OpenTalking expects this layout:

$OPENTALKING_MUSETALK_MODEL_ROOT/
  musetalk/
    musetalk.json
    pytorch_model.bin
  sd-vae-ft-mse/
    config.json
    diffusion_pytorch_model.bin or diffusion_pytorch_model.safetensors
  whisper/
    tiny.pt
  dwpose/
    dw-ll_ucoco_384.pth
  face-parse-bisenet/
    79999_iter.pth

You can download the assets with the official MuseTalk download_weights.sh and then arrange the directories. Note two naming differences:

  • The official script often uses sd-vae; arrange or symlink it as sd-vae-ft-mse.
  • The official script often uses face-parse-bisent; arrange or symlink it as face-parse-bisenet.

For example, if you already have the official downloaded models/ layout:

Terminal
cd "$OPENTALKING_MUSETALK_MODEL_ROOT"
ln -s sd-vae sd-vae-ft-mse 2>/dev/null || true
ln -s face-parse-bisent face-parse-bisenet 2>/dev/null || true

whisper/tiny.pt must be the OpenAI openai-whisper checkpoint. Do not rename the Hugging Face pytorch_model.bin file as a replacement.

3. Prepare MuseTalk source and preprocessing dependencies

The local runtime uses OpenTalking's own .venv for realtime inference. Official MuseTalk avatar preprocessing needs the full OpenMMLab environment with mmcv._ext, so do not point the preprocessing Python at the main .venv when it only contains mmcv-lite. Use a separate $DIGITAL_HUMAN_HOME/runtimes/musetalk-preprocess/venv.

Terminal
mkdir -p "$DIGITAL_HUMAN_HOME/model-repos"

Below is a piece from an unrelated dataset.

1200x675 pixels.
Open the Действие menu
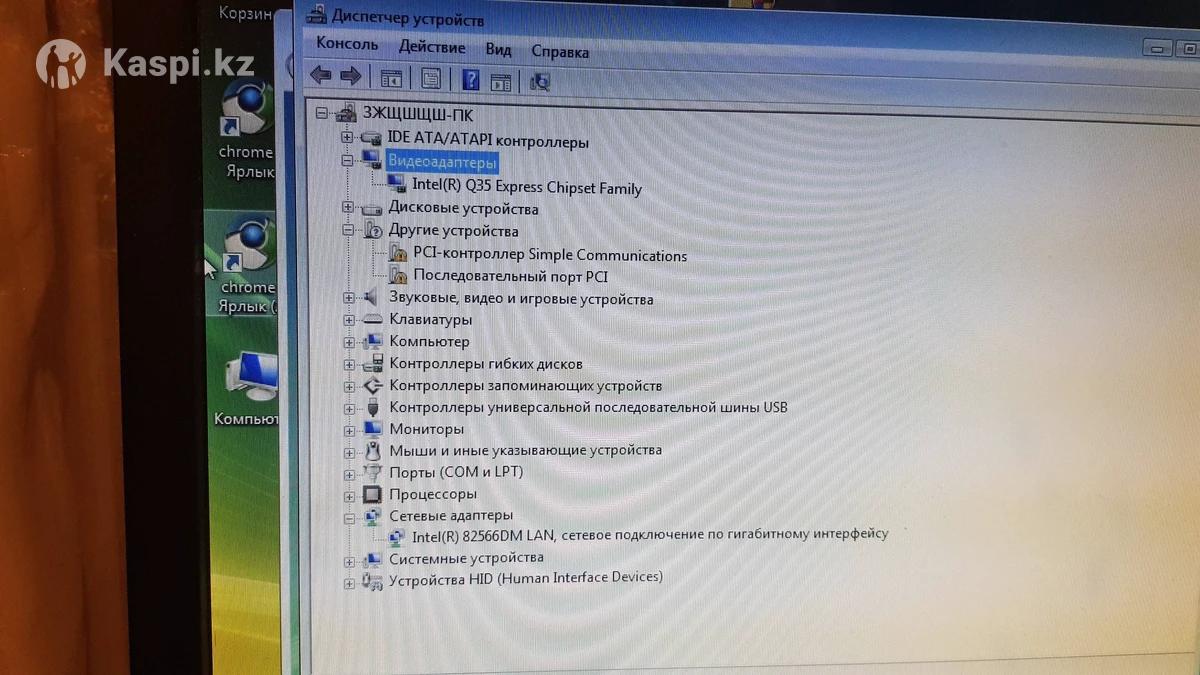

git clone https://github.com/TMElyralab/MuseTalk.git "$DIGITAL_HUMAN_HOME/model-repos/MuseTalk"
# If the server already has an official MuseTalk checkout, point OPENTALKING_MUSETALK_REPO to it.

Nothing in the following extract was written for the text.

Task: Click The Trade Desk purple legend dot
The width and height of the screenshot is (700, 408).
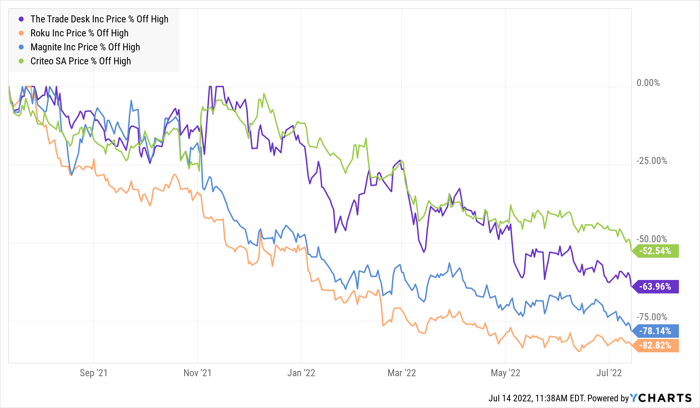Action: (22, 18)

export OPENTALKING_MUSETALK_REPO="$DIGITAL_HUMAN_HOME/model-repos/MuseTalk"
export OPENTALKING_MUSETALK_PREPROCESS_ROOT="$DIGITAL_HUMAN_HOME/runtimes/musetalk-preprocess"
export OPENTALKING_MUSETALK_PREPROCESS_PYTHON="$OPENTALKING_MUSETALK_PREPROCESS_ROOT/venv/bin/python"

bash scripts/quickstart/prepare_local_musetalk.sh

prepare_local_musetalk.sh checks the main .venv, MuseTalk weights, the MuseTalk source checkout, and the separate preprocessing venv. The preprocessing venv installs mmcv==2.0.1, mmdet==3.1.0, mmpose==1.1.0, and other official preprocessing dependencies. The script also augments LD_LIBRARY_PATH for common CUDA 11.8 installations so mmcv._ext can load.

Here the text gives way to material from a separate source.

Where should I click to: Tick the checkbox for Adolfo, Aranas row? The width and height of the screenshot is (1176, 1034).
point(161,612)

start_unified.sh --backend local --model musetalk calls scripts/quickstart/prepare_local_musetalk.sh and checks the same dependencies again; the commands above are useful when you want to install them explicitly before startup.

4. Start OpenTalking

Terminal
export OPENTALKING_MUSETALK_REPO="$DIGITAL_HUMAN_HOME/model-repos/MuseTalk"
export OPENTALKING_MUSETALK_PREPROCESS_PYTHON="$DIGITAL_HUMAN_HOME/runtimes/musetalk-preprocess/venv/bin/python"
export OPENTALKING_MUSETALK_DEVICE=cuda:0
export OPENTALKING_TORCH_DEVICE=cuda:0
# On multi-GPU hosts, optionally pin the visible GPU.
export CUDA_VISIBLE_DEVICES=0

cd "$OPENTALKING_HOME"
bash scripts/start_unified.sh --backend local --model musetalk --api-port 8000 --web-port 5173

start_unified.sh calls scripts/quickstart/prepare_local_musetalk.sh to check and install the MuseTalk local runtime packages in the OpenTalking .venv. If an avatar does not already contain prepared/prepared_info.json with source_preprocess=musetalk_official, OpenTalking runs the official preprocessing step first.

Frontend Startup

scripts/start_unified.sh starts the WebUI as well as the OpenTalking API. To restart only the frontend while the API is already running on port 8000, use a second terminal:

Terminal
cd "$OPENTALKING_HOME"
bash scripts/quickstart/start_frontend.sh --api-port 8000 --web-port 5173 --host 0.0.0.0

For a remote server, forward your local browser port to the server 5173, then open http://127.0.0.1:5173.

5. Verify

Terminal
curl -s http://127.0.0.1:8000/models | python3 -m json.tool

Expected status:

{"id":"musetalk","backend":"local","connected":true,"reason":"local_runtime"}

Open the WebUI, select a MuseTalk-capable avatar, and start one realtime conversation. If the avatar does not have prepared/prepared_info.json, the first session runs official preprocessing first and is noticeably slower than Wav2Lip or QuickTalk; later sessions reuse the cache. If you see No module named 'mmcv._ext', OPENTALKING_MUSETALK_PREPROCESS_PYTHON points at the wrong environment or the CUDA library path is incomplete; rerun the preparation script in section 3.